> _Exercise goal_:
Your answer must consist solely of the lines from the one containing "Image resolution: width=1372" through the last line of the records below, reproduced exactly, with all pictures omitted.

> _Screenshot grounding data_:
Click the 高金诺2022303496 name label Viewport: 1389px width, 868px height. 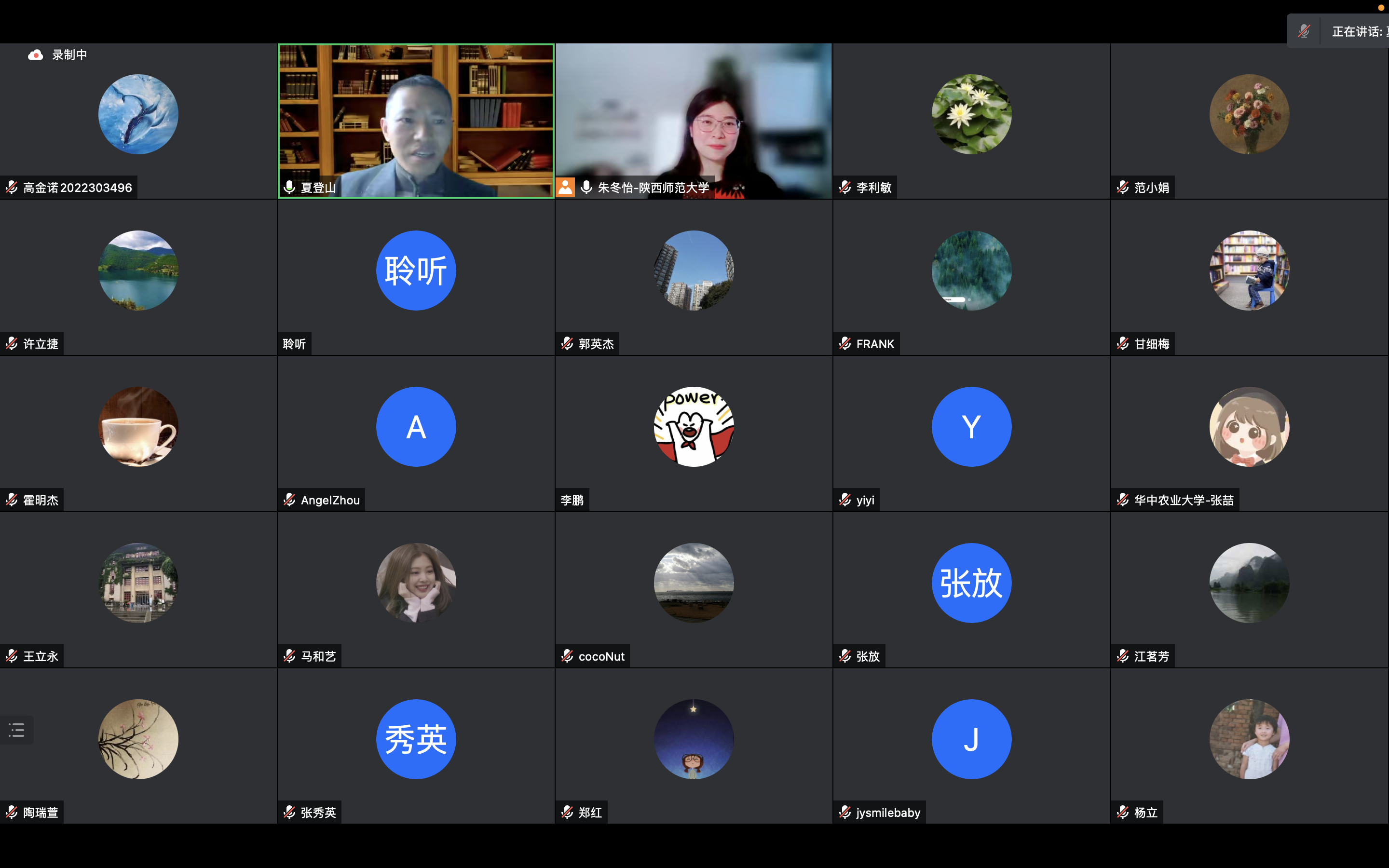(78, 188)
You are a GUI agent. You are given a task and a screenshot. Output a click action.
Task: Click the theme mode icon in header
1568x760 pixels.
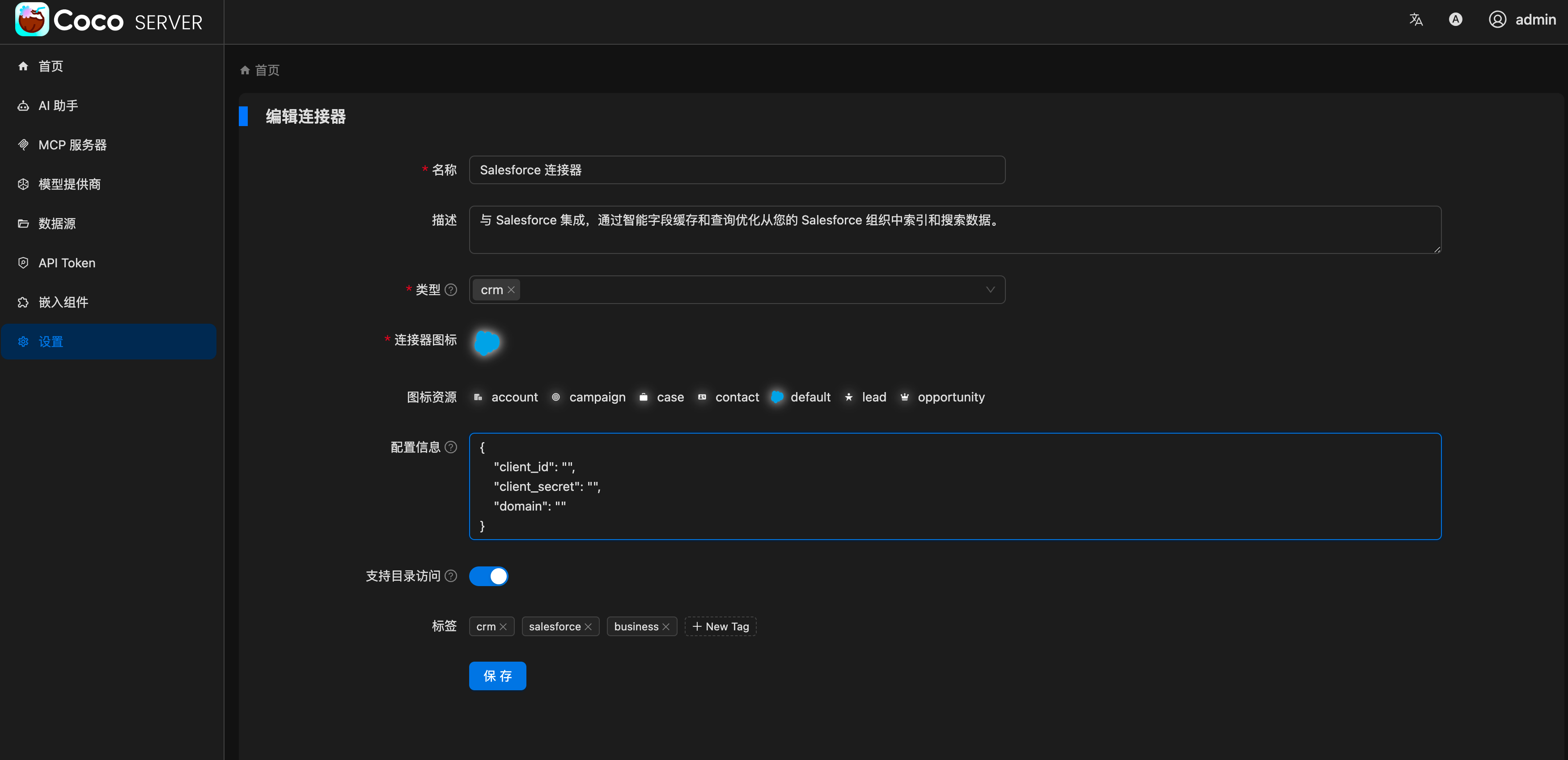click(1455, 20)
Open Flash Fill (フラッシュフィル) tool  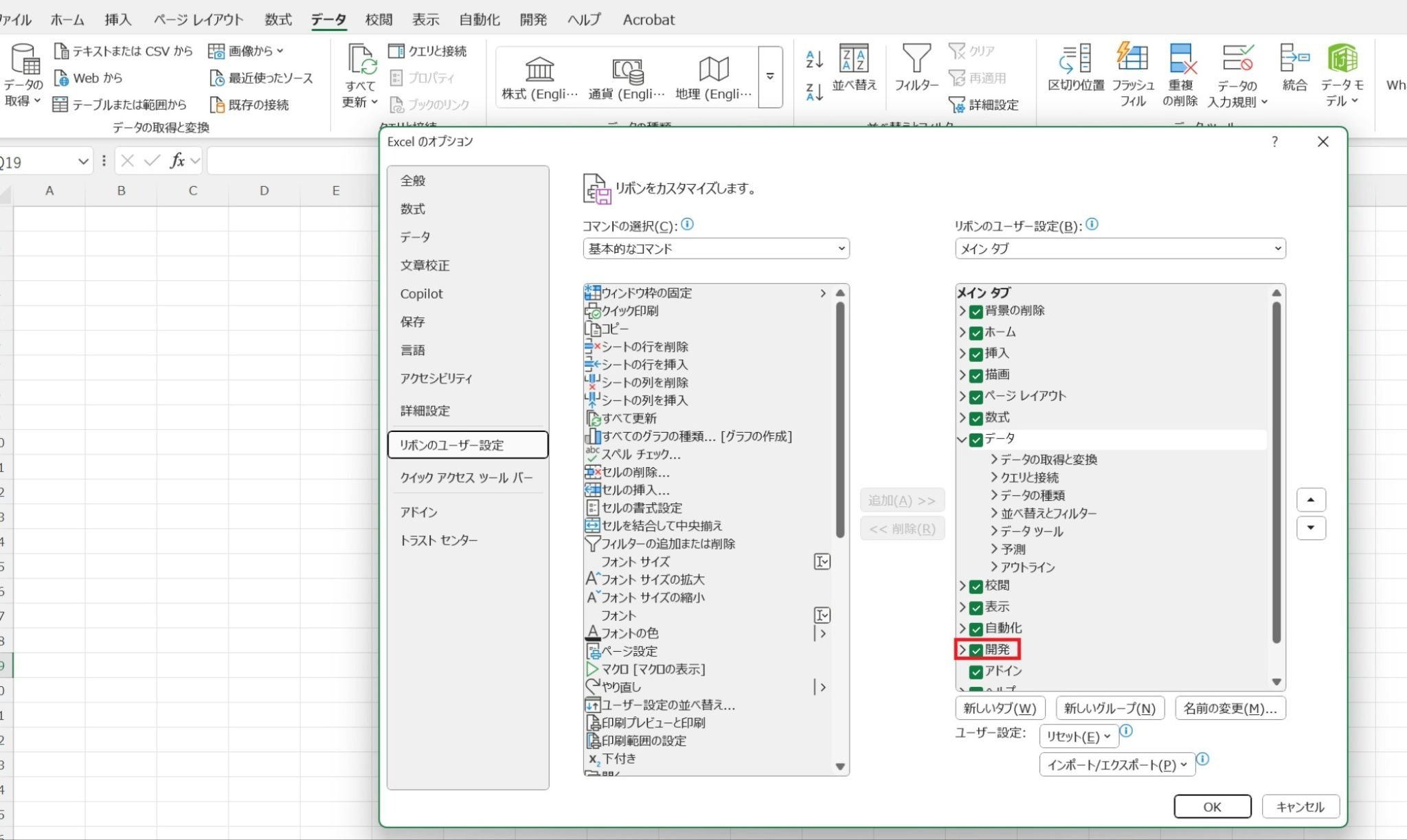tap(1132, 58)
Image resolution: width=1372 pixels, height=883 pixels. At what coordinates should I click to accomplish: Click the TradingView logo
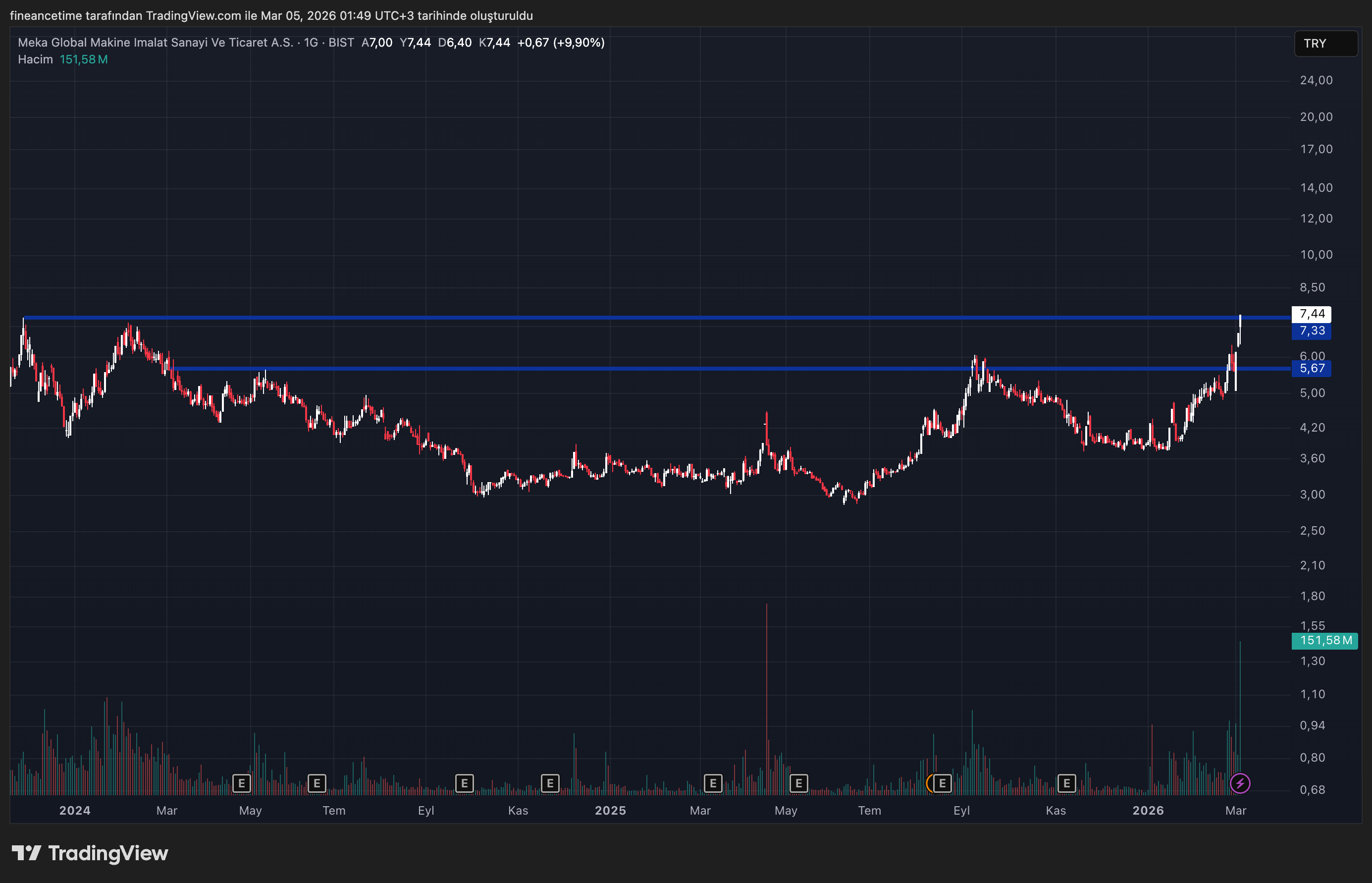(x=90, y=853)
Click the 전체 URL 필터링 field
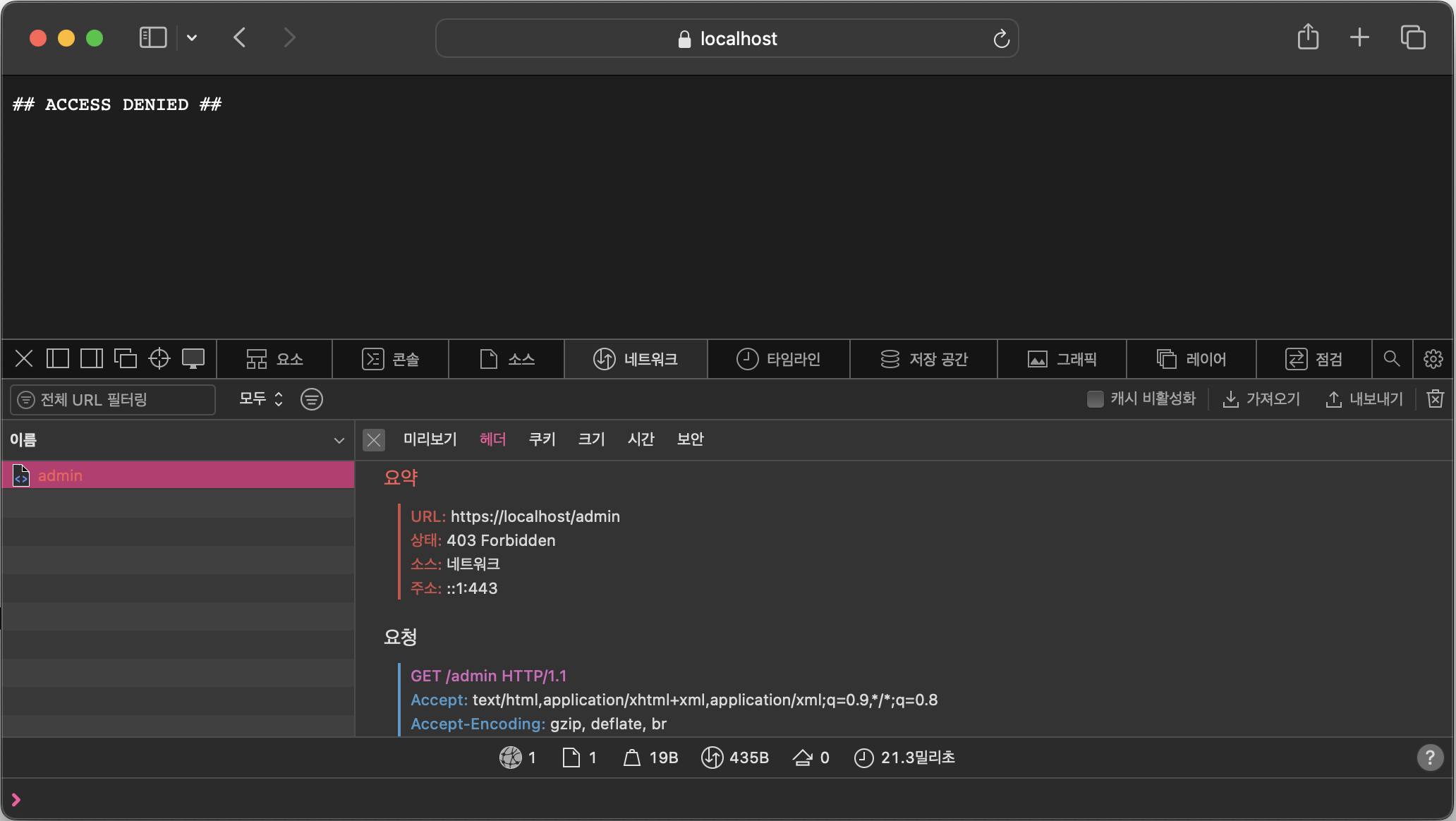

> _Answer_:
Image resolution: width=1372 pixels, height=883 pixels. At what coordinates should I click to accomplish: Click the TradingView logo
(x=90, y=853)
Click the 전체 URL 필터링 field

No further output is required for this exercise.